Render the items as a two-column CSV with the headers item_text and answer, one row per item, starting at the top of the items and ending at the line containing "(x=1077, y=41)", with each field quoted and any line breaks replaced by spaces. Leave the pictures out.
____________________
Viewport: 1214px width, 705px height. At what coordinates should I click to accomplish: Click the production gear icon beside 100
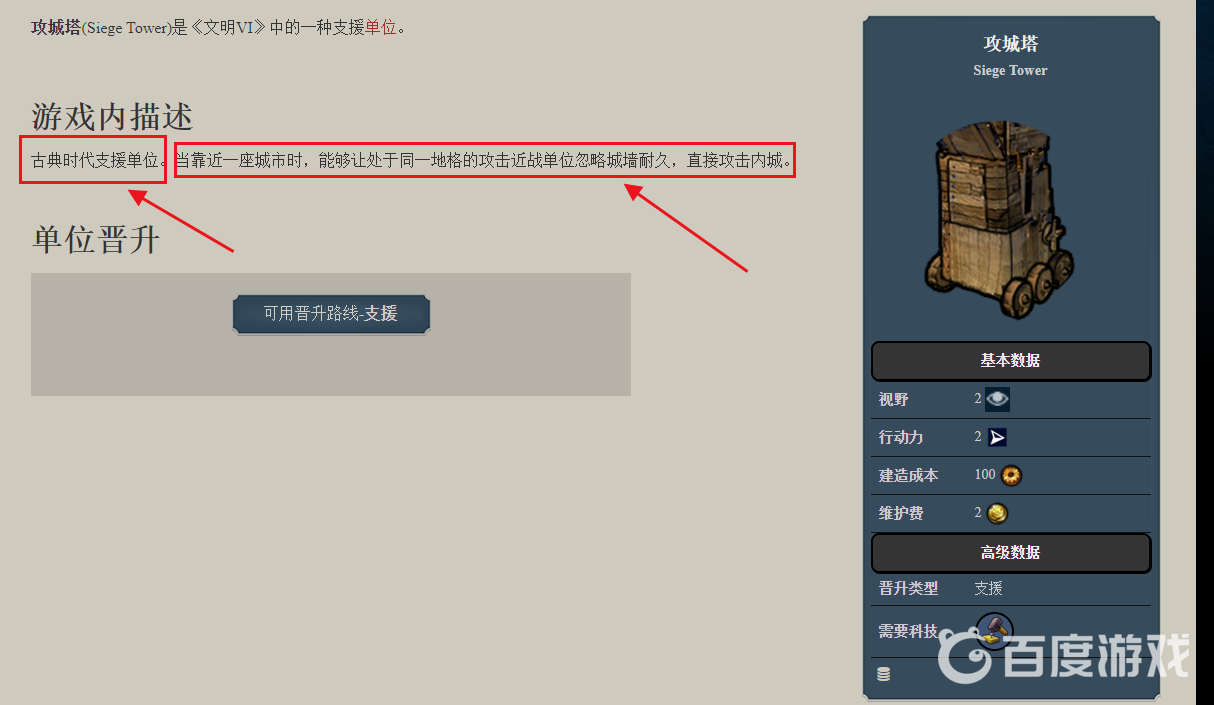pyautogui.click(x=1011, y=475)
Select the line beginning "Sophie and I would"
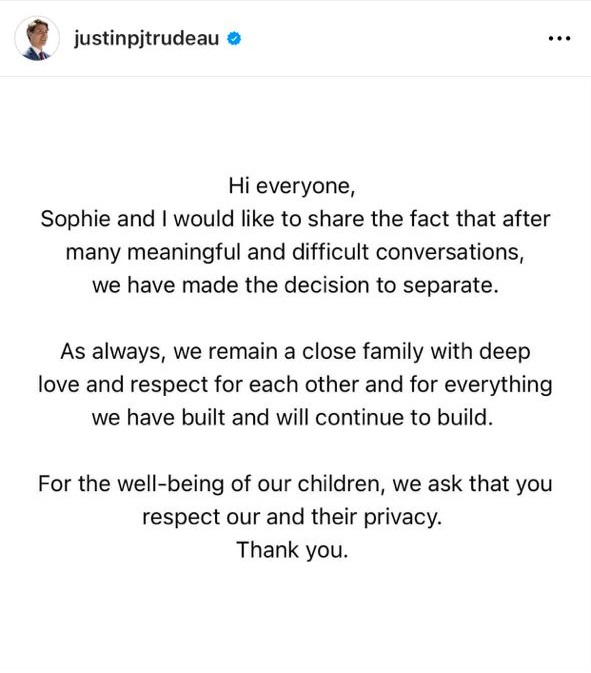This screenshot has width=591, height=673. [295, 219]
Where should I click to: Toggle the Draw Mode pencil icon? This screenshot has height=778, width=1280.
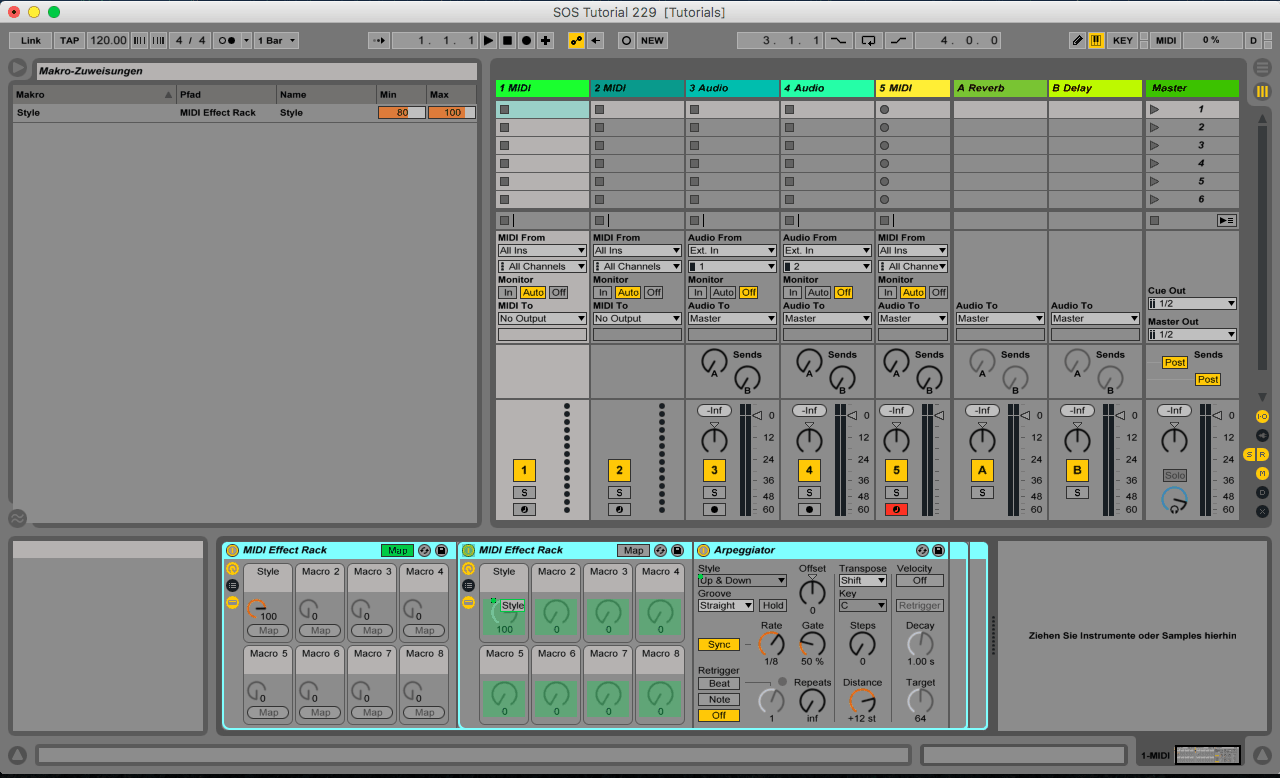(x=1077, y=41)
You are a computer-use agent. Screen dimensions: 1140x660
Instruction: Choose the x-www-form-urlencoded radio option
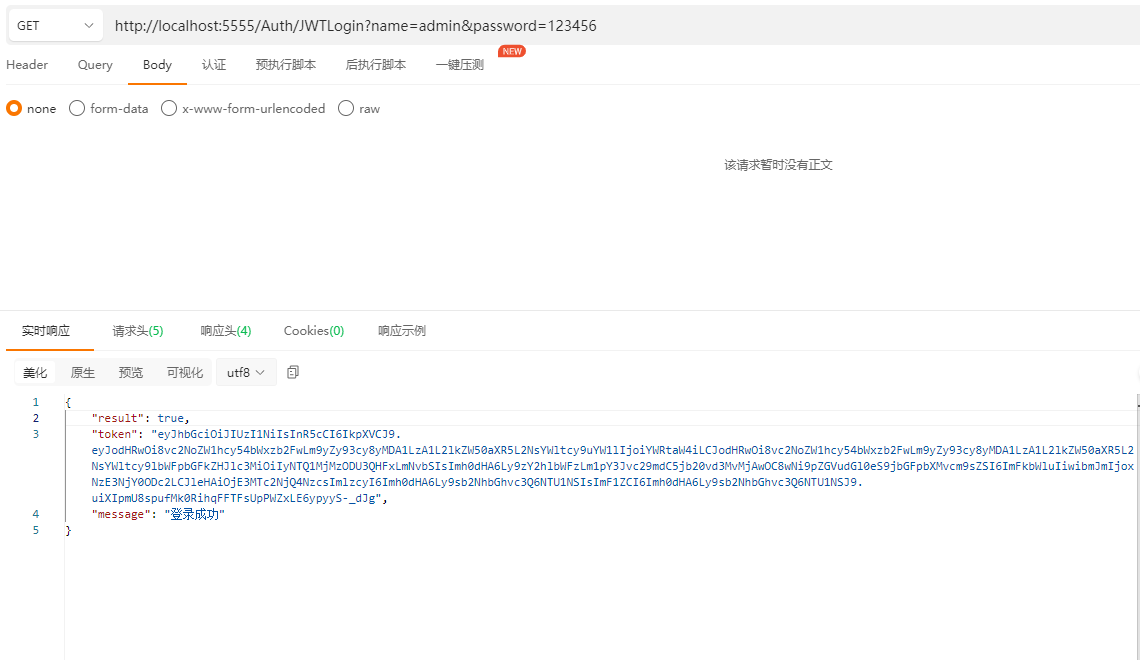click(x=169, y=108)
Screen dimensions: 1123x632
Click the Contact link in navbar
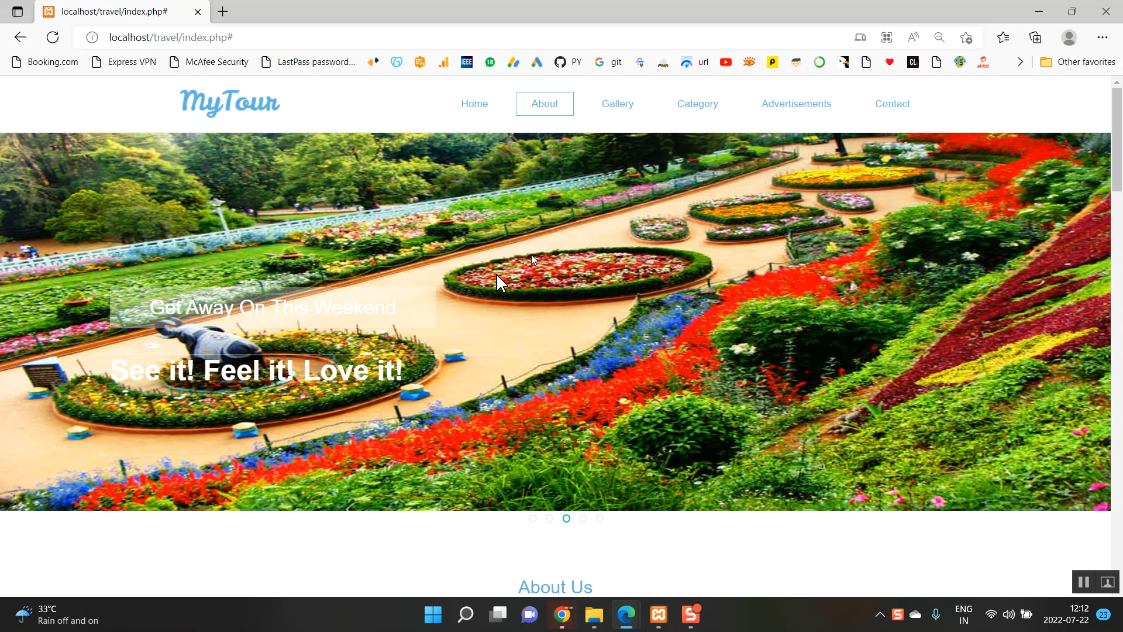[x=892, y=104]
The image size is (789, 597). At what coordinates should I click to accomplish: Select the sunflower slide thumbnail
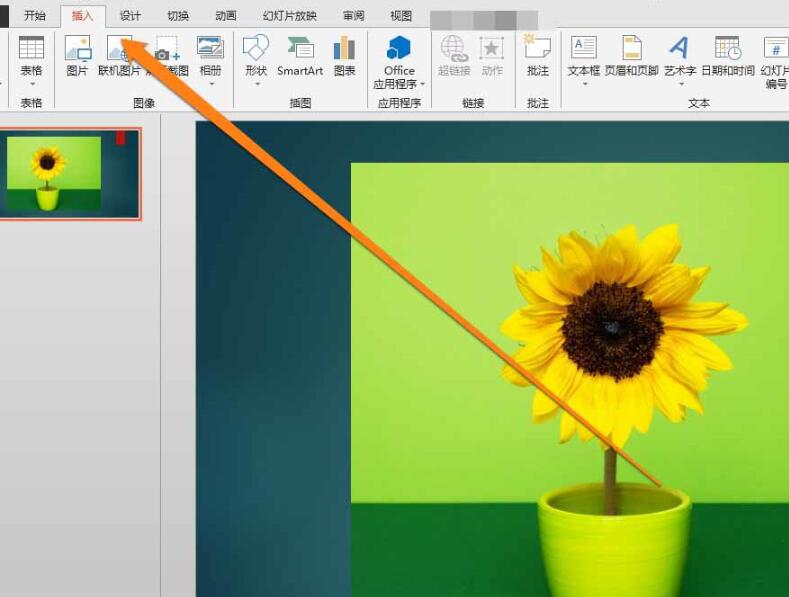69,173
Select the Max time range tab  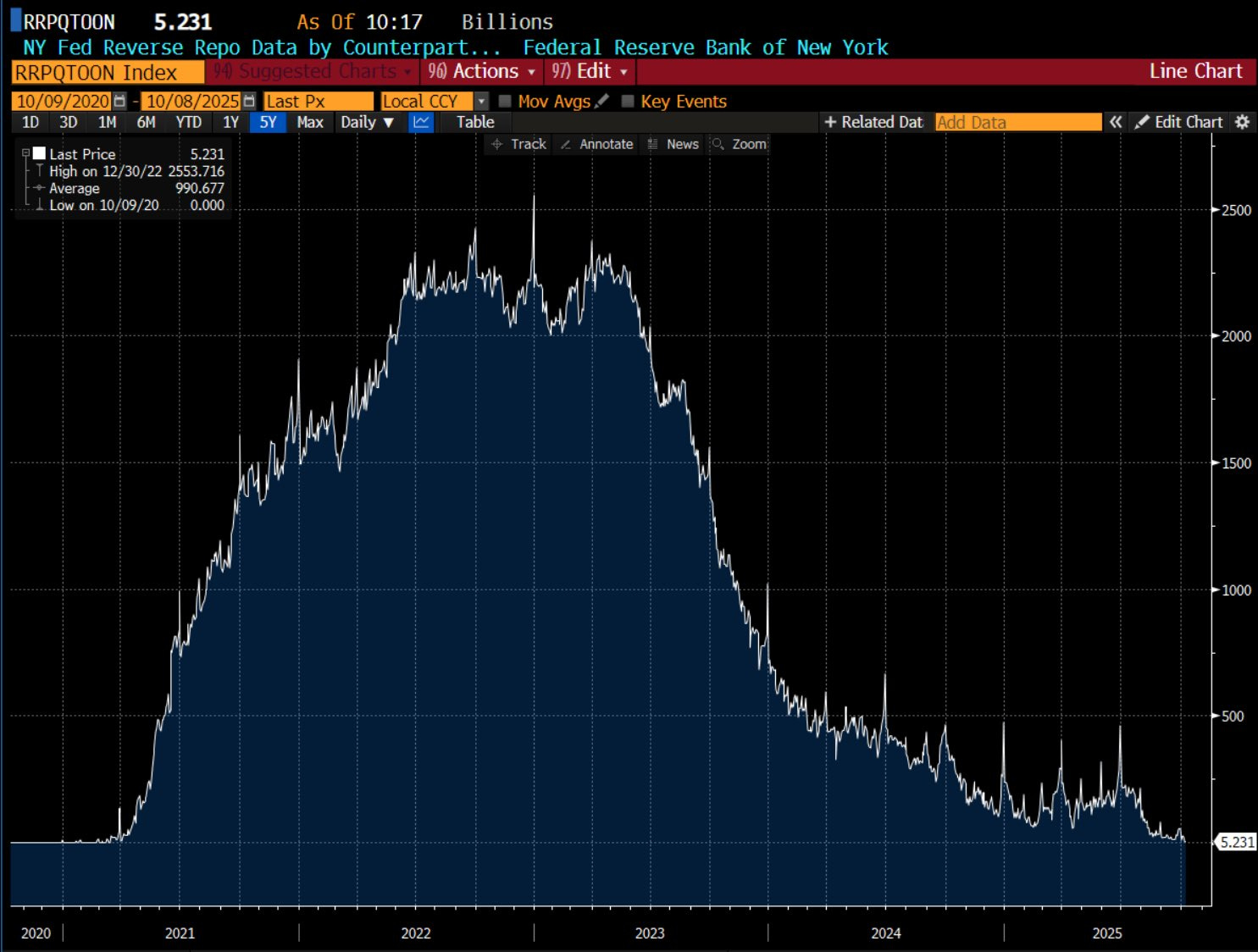tap(310, 123)
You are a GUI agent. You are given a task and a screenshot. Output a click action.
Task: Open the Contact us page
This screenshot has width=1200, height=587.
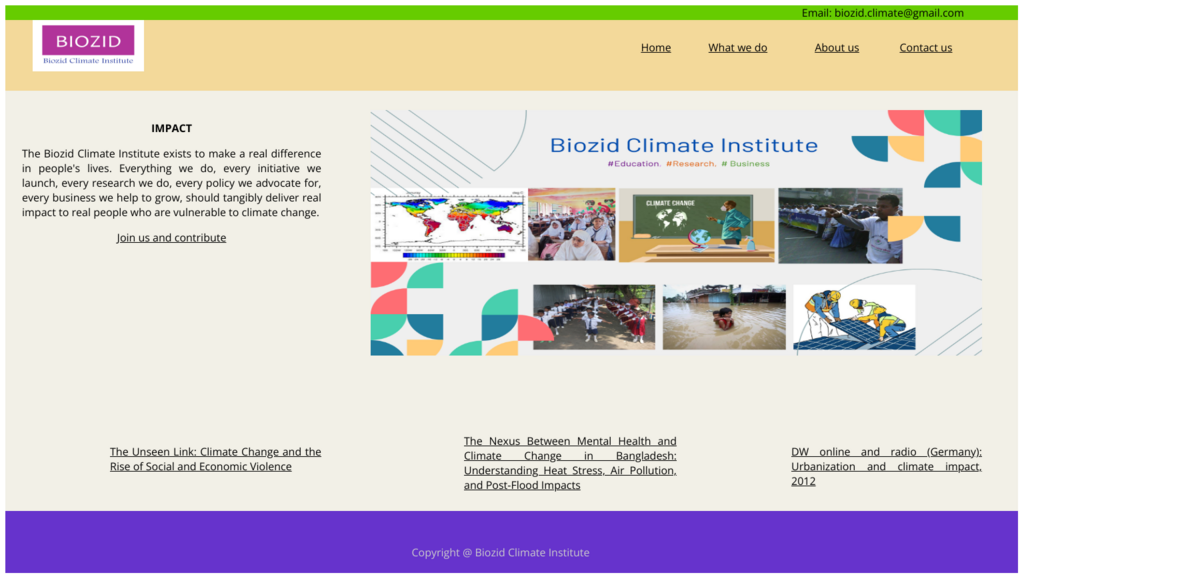coord(925,47)
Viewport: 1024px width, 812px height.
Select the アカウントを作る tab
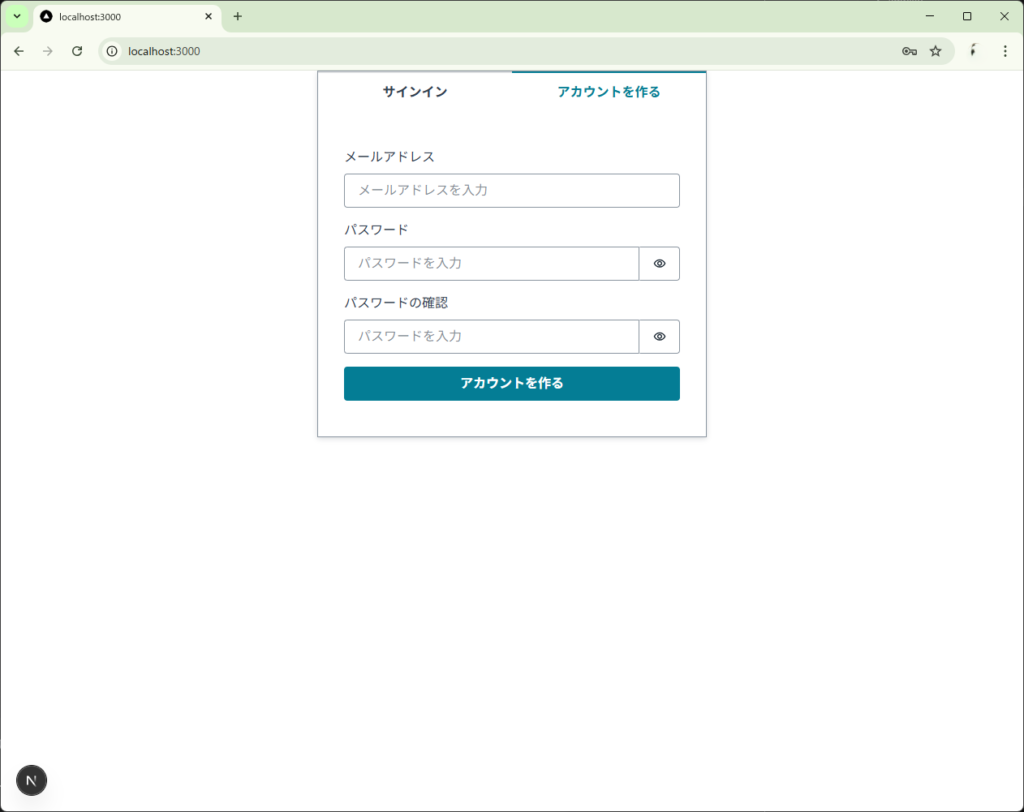[608, 92]
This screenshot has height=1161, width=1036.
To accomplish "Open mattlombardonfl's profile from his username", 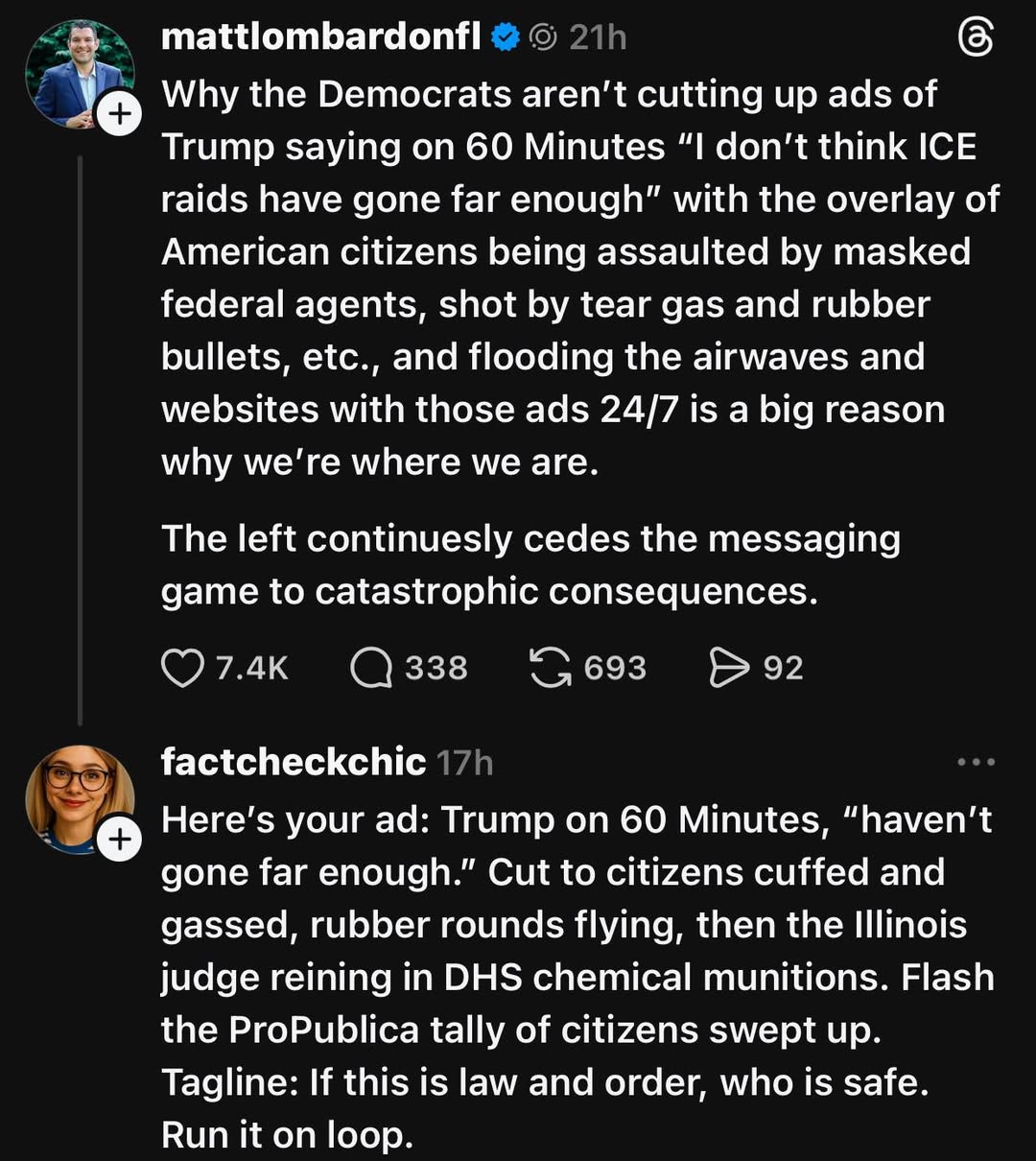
____________________
## Expected answer
item_text,answer
"Viewport: 1214px width, 705px height. At what coordinates should I click to accomplish: Click the production gear icon beside 100","pyautogui.click(x=1011, y=475)"
"Select the line beginning ""Sophie and I would""","This screenshot has width=591, height=673. [295, 219]"
"Where should I click to: Toggle the Draw Mode pencil icon? This screenshot has height=778, width=1280.","(x=1077, y=41)"